### Document
+ + +

# Help Me Print While Using Yosemite



## ja2661 (Jan 7, 2015)

I have a Samsung ML-1740 B/W Laser printer that I have used for the longest time with my mac computers.  It is still a good printer and works fine.  

I recently upgraded my 15" Macbook Pro from 10.7 to 10.10 and have lost the ability to print.  Watching the print que, I can sent the document being processed and sent but nothing comes out of the printer.  

I can still print to my Epson inkjet thru the 10.10 but not Samsung.

Samsung will print for a 13 Macbook Pro on 10.9 and a Mac Mini on 10.6

both the Espon inkjet and Samsung are usb through the Airport Base Station

tried looking @ cups but that is a bit above my comprehension level.

would prefer not to get new laser printer since this is working for the others

any ideas?


----------



## Cheryl (Jan 8, 2015)

After you upgraded, did you go to System Preferences>Printers and make sure all your printers were listed and connected?

+ + +

### Data records

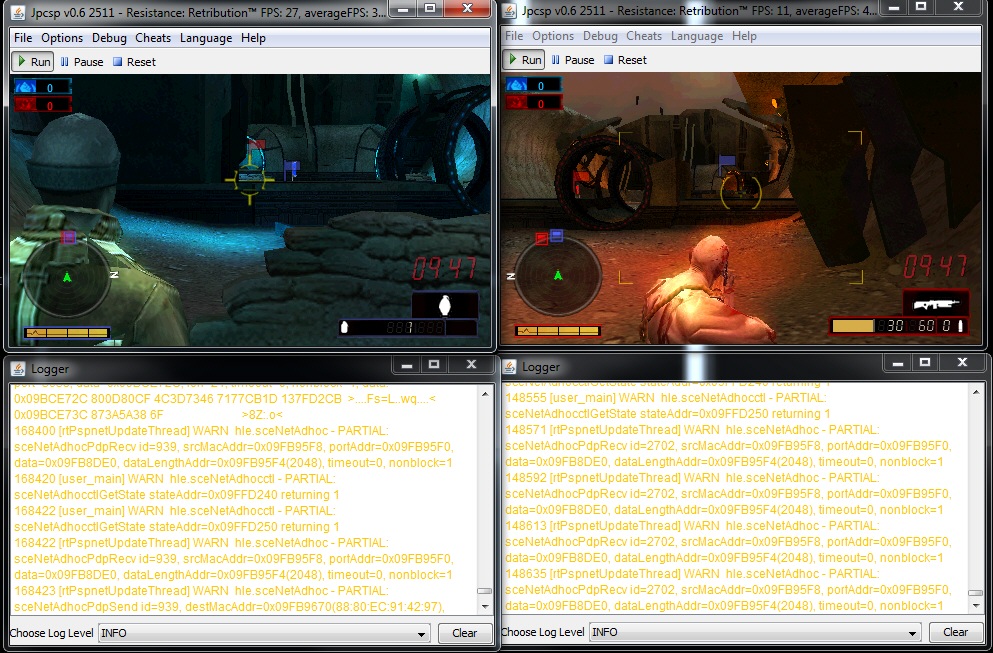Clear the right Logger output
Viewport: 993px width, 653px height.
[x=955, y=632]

+ + +

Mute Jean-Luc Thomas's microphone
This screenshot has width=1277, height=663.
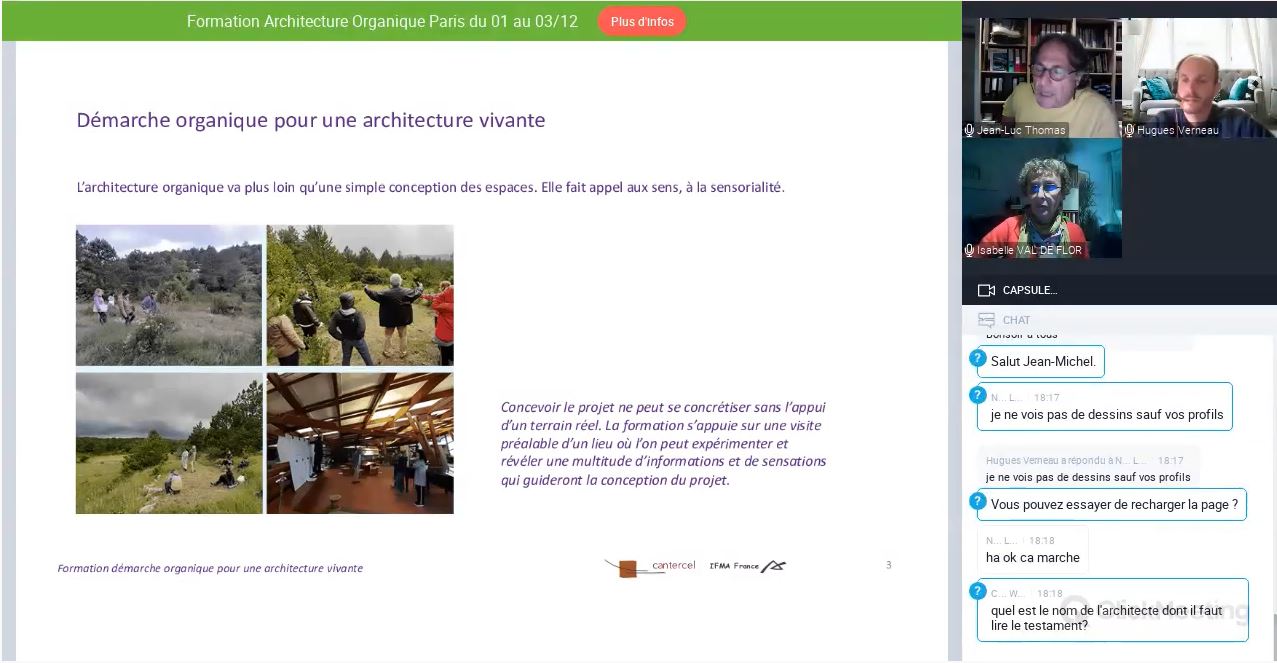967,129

+ + +

### Problems
A. Translate this sentence from the printing thread into Spanish: "It is still a good printer and works fine."
B. Pick out each line of the records containing the word "height".
The records have nothing to do with the printing thread.

### Outputs for the tasks
A. Sigue siendo una buena impresora y funciona bien.

B.
Viewport: 993px width, 653px height.
This screenshot has width=1277, height=663.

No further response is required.